Single by Vasil Garvanliev
- Released: 8 March 2020
- Genre: Pop
- Length: 3:00
- Label: Independent
- Songwriters: Nevena Neskoska; Kalina Neskoska; Alice Schroeder;
- Producers: Nevena Neskoska; Javier Lloret de Muller; Darko Dimitrov; Lazar Cvetkoski;

Vasil Garvanliev singles chronology
| "Patuvam" (2019) | "You" (2020) | "Mojata Ulica" (2020) |

Eurovision Song Contest 2020 entry
- Country: North Macedonia
- Artist: Vasil Garvanliev
- Language: English
- Composer: Nevena Neskoska;
- Lyricists: Nevena Neskoska; Kalina Neskoska; Alice Schroeder;

Finals performance
- Semi-final result: Contest cancelled

Entry chronology
- ◄ "Proud" (2019)
- "Here I Stand" (2021) ►

= You (Vasil Garvanliev song) =

2020 song by Vasil Garvanliev

"You" is a song recorded by Macedonian singer Vasil Garvanliev. The song was written and produced by Nevena Neskoska alongside Alice Schroeder and Kalina Neskoska. Javier Lloret de Muller, Darko Dimitrov and Lazar Cvetkoski provided additional production.

The song was scheduled to represent North Macedonia in the Eurovision Song Contest 2020 after being internally selected by Macedonian Radio Television (MRT). However, the contest was later cancelled due to the COVID-19 pandemic.

== Background ==

=== Composition ===

Lasting three minutes, the English-language song, "You", was composed by Macedonian composer Nevena Neskoska and written by the latter together with Alice Schroeder and Kalina Neskoska. Along with Nevena Neskoska and Javier Lloret de Muller, Macedonian producers Darko Dimitrov and Lazar Cvetkoski were also helmed for the record's production process.

=== Promotion ===

An accompanying music video for "You" was officially premiered onto the YouTube channel of the Eurovision Song Contest on 8 March 2020. The vibrant video was directed by Milena Vitman and produced by Jellmaz Dervishi while it was solely edited and recorded by Gjorgi Vacev. Visually, its message is an "invitation for everyone to connect, open up, dance, and celebrate the moment".

== At Eurovision ==

The Eurovision Song Contest 2020 was scheduled to take place in Rotterdam, the Netherlands, consisting of two semi-finals on 12 May and 14 May 2020, and the grand final on 16 May 2020. Each participating country, except the host country and the Big Five, is required to qualify from one of two semi-finals to compete for the grand final.

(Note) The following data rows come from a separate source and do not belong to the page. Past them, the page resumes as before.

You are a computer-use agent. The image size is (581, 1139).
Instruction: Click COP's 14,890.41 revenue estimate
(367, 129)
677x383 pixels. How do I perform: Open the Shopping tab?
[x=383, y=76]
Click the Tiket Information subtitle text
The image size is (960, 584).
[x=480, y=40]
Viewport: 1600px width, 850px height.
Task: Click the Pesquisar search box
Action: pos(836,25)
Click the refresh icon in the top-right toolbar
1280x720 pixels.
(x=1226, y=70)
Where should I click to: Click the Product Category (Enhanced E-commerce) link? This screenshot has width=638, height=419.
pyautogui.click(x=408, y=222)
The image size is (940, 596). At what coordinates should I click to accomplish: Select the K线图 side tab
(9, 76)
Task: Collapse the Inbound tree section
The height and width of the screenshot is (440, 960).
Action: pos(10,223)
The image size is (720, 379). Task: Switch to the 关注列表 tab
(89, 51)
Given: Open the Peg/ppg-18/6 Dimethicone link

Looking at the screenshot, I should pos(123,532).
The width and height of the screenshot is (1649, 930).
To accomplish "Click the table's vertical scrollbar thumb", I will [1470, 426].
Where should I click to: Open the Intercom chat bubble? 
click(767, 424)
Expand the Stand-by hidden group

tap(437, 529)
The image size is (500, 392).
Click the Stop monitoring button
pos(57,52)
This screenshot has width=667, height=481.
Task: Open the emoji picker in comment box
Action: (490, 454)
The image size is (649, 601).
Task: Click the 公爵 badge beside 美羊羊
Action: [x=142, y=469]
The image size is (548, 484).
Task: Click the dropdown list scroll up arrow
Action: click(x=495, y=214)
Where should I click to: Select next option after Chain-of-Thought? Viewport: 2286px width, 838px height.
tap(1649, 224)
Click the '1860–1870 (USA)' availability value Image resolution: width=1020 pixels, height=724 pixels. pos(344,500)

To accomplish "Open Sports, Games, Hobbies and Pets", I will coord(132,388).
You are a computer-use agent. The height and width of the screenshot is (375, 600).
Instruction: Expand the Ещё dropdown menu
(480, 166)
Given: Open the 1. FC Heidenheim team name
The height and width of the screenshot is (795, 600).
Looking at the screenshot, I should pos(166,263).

On 28 January 2020, a special allocation draw was held which placed each country into one of the two semi-finals, as well as which half of the show they would perform in. North Macedonia was placed into the first semi-final, to be held on 12 May 2020, and was scheduled to perform in the first half of the show. In March 2020, the European Broadcasting Union cancelled the contest due to the COVID-19 pandemic.